Read this, it’s quite thought provoking. Especially for old journalists like me who actually covered Lotus 1-2-3.
And your programmers are like, jeez louise, GMail is huge, we can’t port GMail to this stupid NewSDK. We’d have to change every line of code. Heck it’d be a complete rewrite; the whole programming model is upside down and recursive and the portable programming language has more parentheses than even Google can buy. The last line of almost every function consists of a string of 3,296 right parentheses. You have to buy a special editor to count them.
And the NewSDK people ship a pretty decent word processor and a pretty decent email app and a killer Facebook/Twitter event publisher that synchronizes with everything, so people start using it.
And while you’re not paying attention, everybody starts writing NewSDK apps, and they’re really good, and suddenly businesses ONLY want NewSDK apps, and all those old-school Plain Ajax apps look pathetic and won’t cut and paste and mash and sync and play drums nicely with one another. And Gmail becomes a legacy. The WordPerfect of Email. And you’ll tell your children how excited you were to get 2GB to store email, and they’ll laugh at you. Their nail polish has more than 2GB.
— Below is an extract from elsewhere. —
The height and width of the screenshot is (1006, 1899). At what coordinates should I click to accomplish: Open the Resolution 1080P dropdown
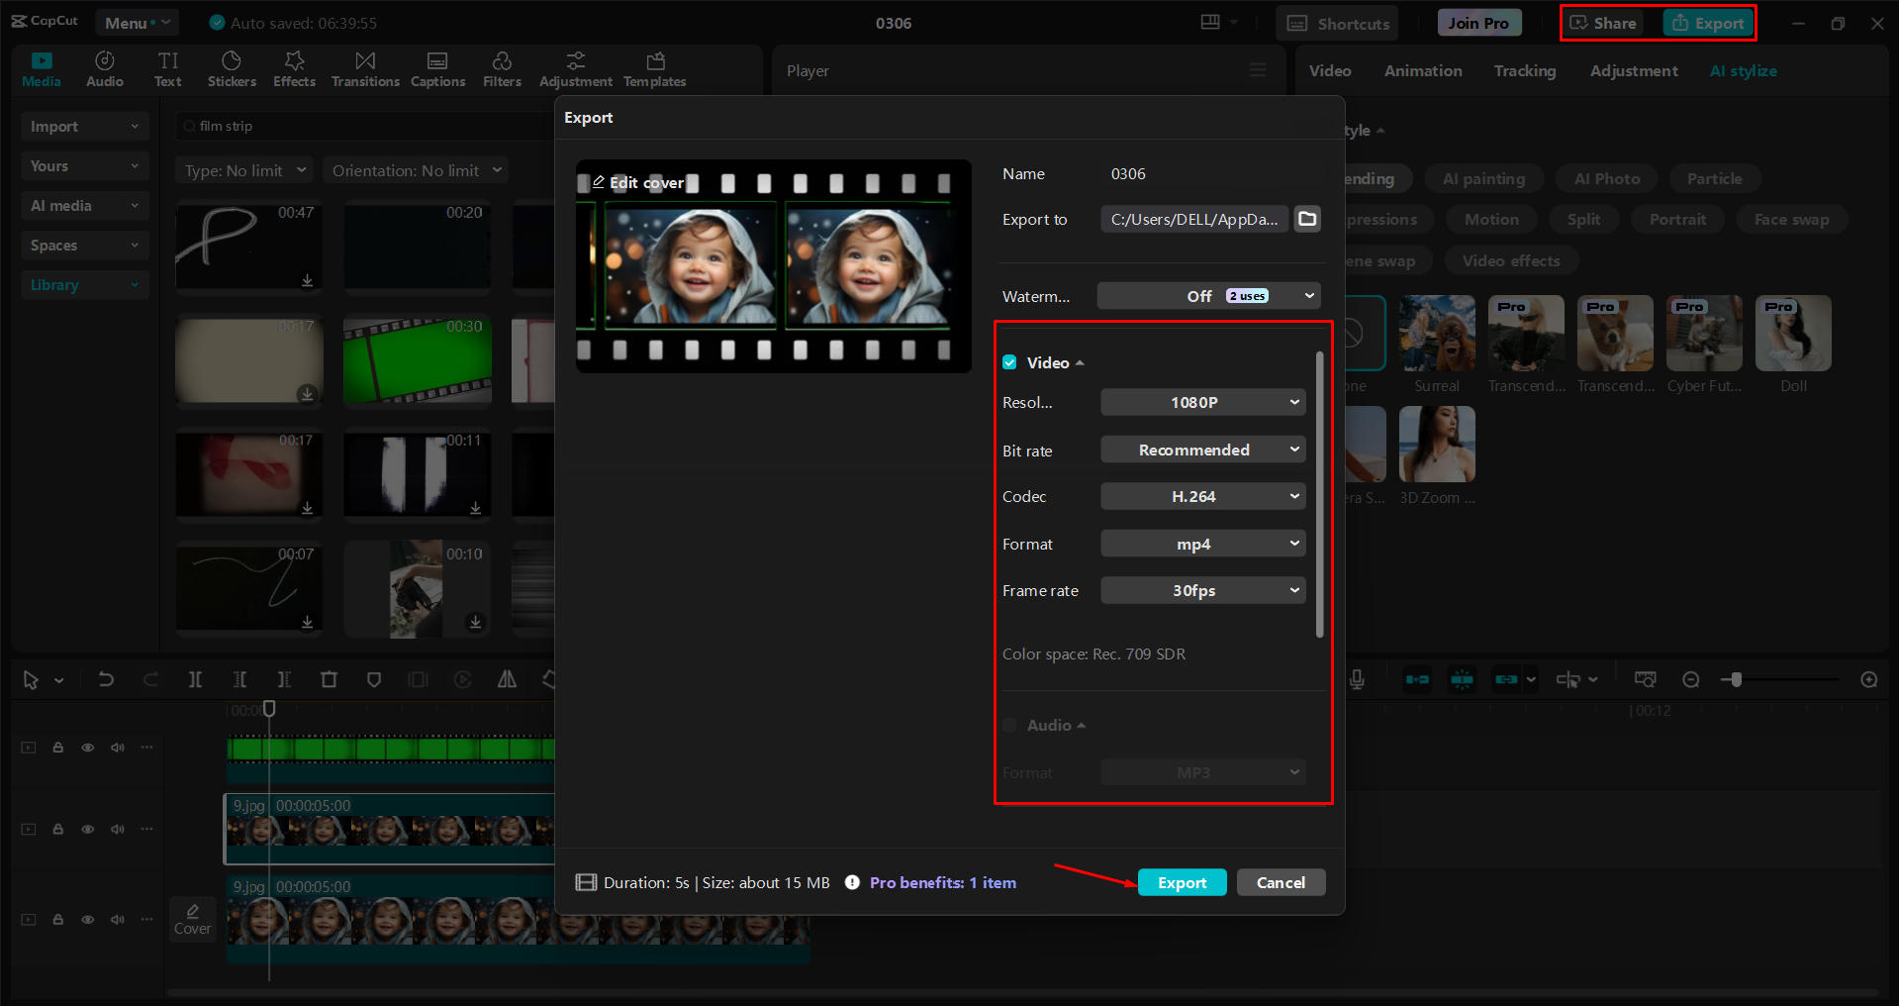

Crazy story? Substitute “Google Gmail” with “Lotus 1-2-3”.
5 thoughts on “How Google Might Lose In Software: Joel On Software”
Joel’s posts are always thought provoking, and this one is no different. With Moore’s Law now supposedly nearing it’s limits, maybe the cycle Joel talks about may be broken soon?
But Joel’s post isn’t concerned with Moore’s Law as it relates to processing speeds increasing, rather it’s the increase in speed of the bandwidth (which at least in the US is no where near its limits).
Looking forward to watching this trend develop.
One of the possible differences is the rise of automated testing and other sorts of programmer support. These are made possible by the same massive growth in processor power Joel talks about.
With good automated tests and automated refactoring tools, it’s possible to develop in such a way that rewriting or porting an application is much easier than it used to be.
That’s the notion behind agile methods like Extreme Programming: if you keep your cost of change low, then you’re more likely to be able to handle whatever comes along.
We’ll see if GMail’s engineers were smart enough to build that way.
NewSDK is already here — Adobe’s Flex.
Not sure why Joel is comparing GMail to Lotus. Google has already lost in the web-based email space: remember Yahoo and Hotmail?